日本大百科全書(ニッポニカ) 「エグナー」の意味・わかりやすい解説
エグナー
えぐなー
Thorbjørn Egner
(1912―1990)
ノルウェーの児童文学者、挿絵画家。オスロに生まれ、初め小説の挿絵画家として出発したが、『ボーゴの古い家』(1943)の特異な案内書で注目され、自作の童謡に自分で絵も作曲もつけた『少年時代からの30の歌』(1951)で名声を得た。翌年その続集、続いて多くの詩を織り込んだ才気あふれる童話集『ハッケバッケ森の木のぼりネズミその他の動物』(1953)では、ノルウェー児童書の最優秀賞を受けて人気作家となった。上記童話集と『カルデモンム町の人々と泥棒たち』(1955)はドラマ化され、国際的な舞台でも成功をおさめた。後者に登場する「カルデモンムの掟」はエグナーの作家としてのモットーでもあった。

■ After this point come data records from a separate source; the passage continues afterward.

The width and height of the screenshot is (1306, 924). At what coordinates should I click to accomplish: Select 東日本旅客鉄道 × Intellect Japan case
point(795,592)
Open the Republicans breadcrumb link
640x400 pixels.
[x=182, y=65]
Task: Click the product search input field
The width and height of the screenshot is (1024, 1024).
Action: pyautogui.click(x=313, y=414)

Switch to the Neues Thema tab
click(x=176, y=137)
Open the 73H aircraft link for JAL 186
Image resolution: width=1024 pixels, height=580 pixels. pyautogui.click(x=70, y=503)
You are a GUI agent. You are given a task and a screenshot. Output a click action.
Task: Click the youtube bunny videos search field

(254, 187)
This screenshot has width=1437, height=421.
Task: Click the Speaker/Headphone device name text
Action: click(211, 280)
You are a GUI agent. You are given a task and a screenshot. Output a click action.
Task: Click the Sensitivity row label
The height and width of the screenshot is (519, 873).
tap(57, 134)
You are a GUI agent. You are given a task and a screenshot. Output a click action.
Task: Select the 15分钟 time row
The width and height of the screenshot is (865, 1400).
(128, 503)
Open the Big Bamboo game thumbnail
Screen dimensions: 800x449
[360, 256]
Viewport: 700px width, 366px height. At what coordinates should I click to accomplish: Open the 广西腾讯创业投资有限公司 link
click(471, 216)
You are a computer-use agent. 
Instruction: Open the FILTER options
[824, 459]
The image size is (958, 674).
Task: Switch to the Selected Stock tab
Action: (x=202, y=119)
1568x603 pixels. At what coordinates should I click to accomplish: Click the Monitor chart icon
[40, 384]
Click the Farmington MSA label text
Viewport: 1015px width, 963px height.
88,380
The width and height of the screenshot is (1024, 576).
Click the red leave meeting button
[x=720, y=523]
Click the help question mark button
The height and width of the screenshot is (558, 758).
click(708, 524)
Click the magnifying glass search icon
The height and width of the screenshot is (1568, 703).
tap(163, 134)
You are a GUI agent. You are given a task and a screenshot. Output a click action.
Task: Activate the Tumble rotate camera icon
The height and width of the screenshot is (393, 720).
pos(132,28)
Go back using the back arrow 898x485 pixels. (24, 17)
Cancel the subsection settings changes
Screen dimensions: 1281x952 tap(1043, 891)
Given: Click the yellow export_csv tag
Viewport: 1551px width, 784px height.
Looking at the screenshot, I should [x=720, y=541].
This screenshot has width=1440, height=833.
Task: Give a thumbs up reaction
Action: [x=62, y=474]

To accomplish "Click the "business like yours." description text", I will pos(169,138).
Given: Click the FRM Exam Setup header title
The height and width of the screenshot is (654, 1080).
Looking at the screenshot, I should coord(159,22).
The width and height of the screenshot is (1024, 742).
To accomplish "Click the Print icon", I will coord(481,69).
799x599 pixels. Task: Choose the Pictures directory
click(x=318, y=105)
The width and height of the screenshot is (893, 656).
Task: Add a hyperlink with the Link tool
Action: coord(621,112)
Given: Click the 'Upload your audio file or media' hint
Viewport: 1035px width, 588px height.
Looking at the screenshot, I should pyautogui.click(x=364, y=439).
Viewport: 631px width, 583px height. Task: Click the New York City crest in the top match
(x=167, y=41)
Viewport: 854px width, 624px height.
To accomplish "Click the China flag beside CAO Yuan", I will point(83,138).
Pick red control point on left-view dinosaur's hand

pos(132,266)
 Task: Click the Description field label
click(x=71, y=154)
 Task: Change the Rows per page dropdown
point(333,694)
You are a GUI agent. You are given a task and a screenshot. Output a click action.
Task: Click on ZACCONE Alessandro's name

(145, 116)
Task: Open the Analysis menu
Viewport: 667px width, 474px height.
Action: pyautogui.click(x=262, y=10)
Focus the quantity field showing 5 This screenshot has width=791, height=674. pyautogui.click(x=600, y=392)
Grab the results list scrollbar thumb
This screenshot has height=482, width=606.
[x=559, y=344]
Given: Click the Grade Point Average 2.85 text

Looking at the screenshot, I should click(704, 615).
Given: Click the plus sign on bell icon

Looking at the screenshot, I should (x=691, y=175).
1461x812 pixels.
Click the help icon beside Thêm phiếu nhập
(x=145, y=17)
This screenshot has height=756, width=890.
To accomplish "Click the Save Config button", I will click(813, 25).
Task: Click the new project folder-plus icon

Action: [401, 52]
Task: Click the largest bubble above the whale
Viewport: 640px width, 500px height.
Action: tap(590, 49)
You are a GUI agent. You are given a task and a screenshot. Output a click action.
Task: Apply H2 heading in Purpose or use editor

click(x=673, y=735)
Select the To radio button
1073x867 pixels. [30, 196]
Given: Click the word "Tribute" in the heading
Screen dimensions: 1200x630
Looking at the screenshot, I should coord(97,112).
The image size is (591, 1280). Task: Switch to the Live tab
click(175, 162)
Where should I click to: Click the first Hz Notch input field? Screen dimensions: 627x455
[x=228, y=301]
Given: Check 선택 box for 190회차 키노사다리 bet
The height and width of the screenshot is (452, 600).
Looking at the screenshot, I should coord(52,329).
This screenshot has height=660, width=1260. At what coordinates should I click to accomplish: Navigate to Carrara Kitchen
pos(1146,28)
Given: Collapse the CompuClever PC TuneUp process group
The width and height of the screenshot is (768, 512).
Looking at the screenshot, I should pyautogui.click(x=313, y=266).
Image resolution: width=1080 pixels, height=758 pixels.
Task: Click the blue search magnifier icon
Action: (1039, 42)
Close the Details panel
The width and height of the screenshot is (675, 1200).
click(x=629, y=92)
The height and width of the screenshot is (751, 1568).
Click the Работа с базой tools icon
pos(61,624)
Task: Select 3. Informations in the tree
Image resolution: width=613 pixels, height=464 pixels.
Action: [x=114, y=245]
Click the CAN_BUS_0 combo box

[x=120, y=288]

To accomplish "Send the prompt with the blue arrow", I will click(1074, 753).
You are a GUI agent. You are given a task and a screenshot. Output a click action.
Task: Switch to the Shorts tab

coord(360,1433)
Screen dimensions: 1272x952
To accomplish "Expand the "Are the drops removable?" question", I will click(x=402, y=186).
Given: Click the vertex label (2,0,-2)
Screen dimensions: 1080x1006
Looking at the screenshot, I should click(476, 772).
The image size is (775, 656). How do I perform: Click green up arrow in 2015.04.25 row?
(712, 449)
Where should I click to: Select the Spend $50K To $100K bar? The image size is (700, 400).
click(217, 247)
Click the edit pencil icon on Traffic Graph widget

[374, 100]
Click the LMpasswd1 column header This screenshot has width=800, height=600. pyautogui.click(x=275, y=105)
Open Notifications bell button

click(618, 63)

それは、「他人を苦しめてはいけない、素直で親切であれ、人がしてほしいと思っていることをせよ」という考え方である。
1950~1972年に出版された『トルビョルン・エグナー読本』は初等教育向けの十六巻本である。多才であったが、児童本作家としての活躍がもっとも目覚ましい。挿絵も物語もエグナーの手になる児童書は、時代を越えていろいろな形で、ノルウェー児童文芸に彩りを与えている。